BRING BACK SOE!
LUCEA, Hanover — Chairman of the Hanover Municipal Corporation Sheridan Samuels is calling for the return of the security forces-manned checkpoint at Orange Bay in the parish, which is under a state of public emergency (SOE).
The checkpoint, which was established when the SOE was introduced in the western parish on April 30, as part of the government’s crime-fighting initiative, was discontinued as of last week Wednesday.
A seemingly disappointed Samuels, who is also the mayor of Lucea, expressed disappointment at the removal of the checkpoint after Superintendent Sharon Beeput, the commanding officer for Hanover, disclosed at last Thursday’s monthly meeting of the Hanover Municipal Corporation, that the checkpoint no longer exists.
Mayor Samuels argued that the checkpoint was working for the parish. He expressed fear that “things might start happening”.
“…Let our voices be heard as it relates to this because it does not make any sense….. I am concerned.
I see where it was very important to have it down there (Orange Bay). Now, it is gone from us and I know that things might start to happen,” he argued.
Mayor Samuels stressed that the removal of the checkpoint will greatly impact the parish. He said over the years, “this is the kind of disadvantage that the parish is faced with”.
“It is only Hanover alone. It is only Hanover alone and these are the things that happen to us. We lose things all the while. Scotiabank gone, and I can speak of so many other things that gone leave us. All the factories are gone. Why is it that they have to move the Orange Bay checkpoint alone? It would be much easier you move the one at Great River (in St James) then,” the mayor reasoned.
“We don’t have any in Hanover, and we seriously want it back down here. Mi not joking. We seriously want it back,” expressed a strident Samuels.
Superintendent Beeput later told the Jamaica Observer West that while the soldiers have been removed to from the checkpoint to elsewhere, the police will maintain its presence in the Orange Bay space. She said the police will have to do its best to avoid any problems in that area.

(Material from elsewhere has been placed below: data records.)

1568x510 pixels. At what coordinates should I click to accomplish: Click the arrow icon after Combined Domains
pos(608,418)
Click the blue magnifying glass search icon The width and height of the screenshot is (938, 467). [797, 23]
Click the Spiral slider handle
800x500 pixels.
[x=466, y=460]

She also added that while the soldiers and the resources have been shifted elsewhere other Jamaica Defence Force soldiers remain in the parish.
Superintendent Beeput, however, did not say where the resources have been shifted to.

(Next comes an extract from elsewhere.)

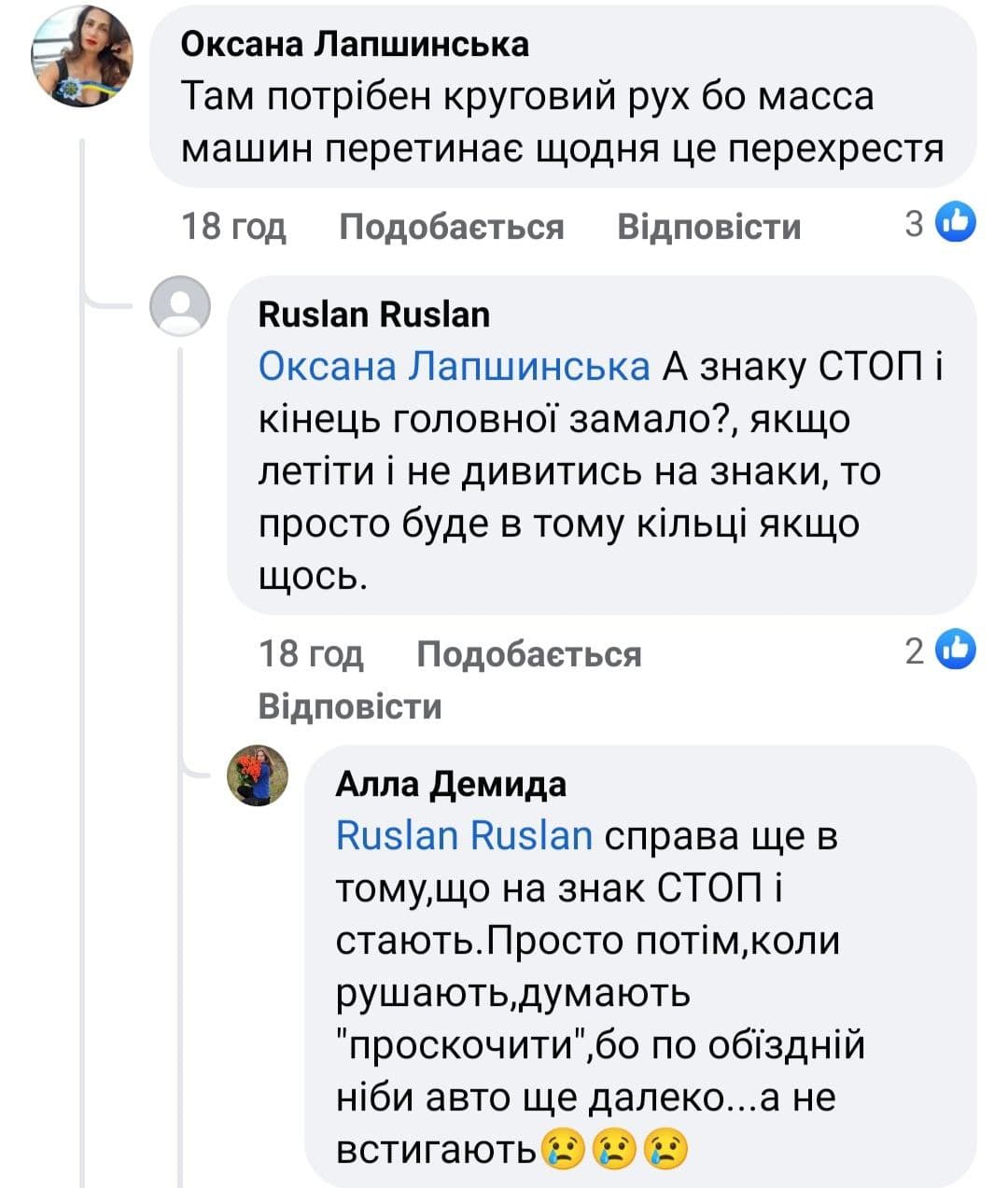Screen dimensions: 1008x1188
Task: Click the blue like reaction icon beside count 2
Action: pos(955,650)
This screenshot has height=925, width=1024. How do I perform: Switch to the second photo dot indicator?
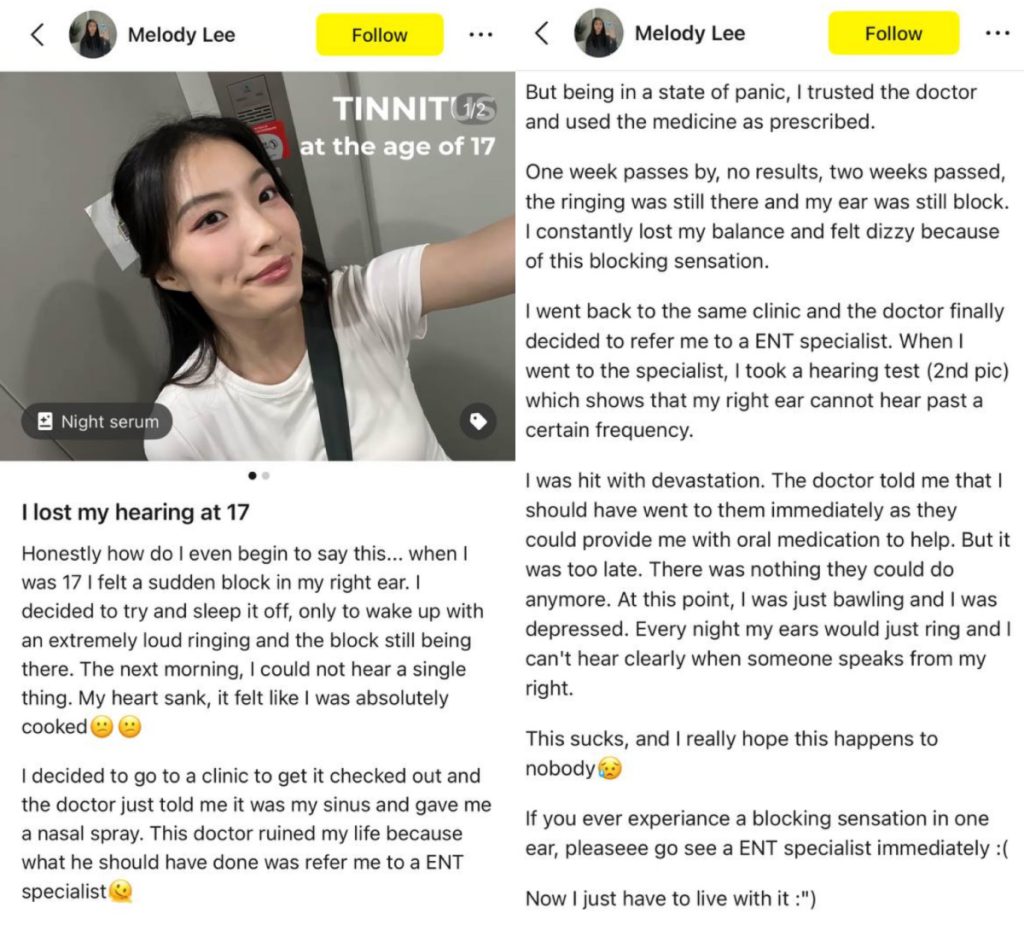(266, 476)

The Green Island Police division in which Orange Bay falls, has in recent years recorded a number of homicides.
Since the implementation of the SOE, Hanover has seen a marked reduction in murders, when compared to the same period last year.
According to police figures as at July 12, Hanover had recorded a 33 per cent reduction in murders, when compared to the corresponding period in 2018.